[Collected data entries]
○ ○ ○
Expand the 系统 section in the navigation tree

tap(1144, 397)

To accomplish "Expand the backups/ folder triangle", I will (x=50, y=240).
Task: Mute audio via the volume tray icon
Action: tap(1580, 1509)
○ ○ ○
= How to complete this task =
The reply should consist of all the records, repeated exactly.

= Result =
Expand the 系统 section in the navigation tree

tap(1144, 397)

To accomplish "Expand the backups/ folder triangle", I will (x=50, y=240).
Task: Mute audio via the volume tray icon
Action: tap(1580, 1509)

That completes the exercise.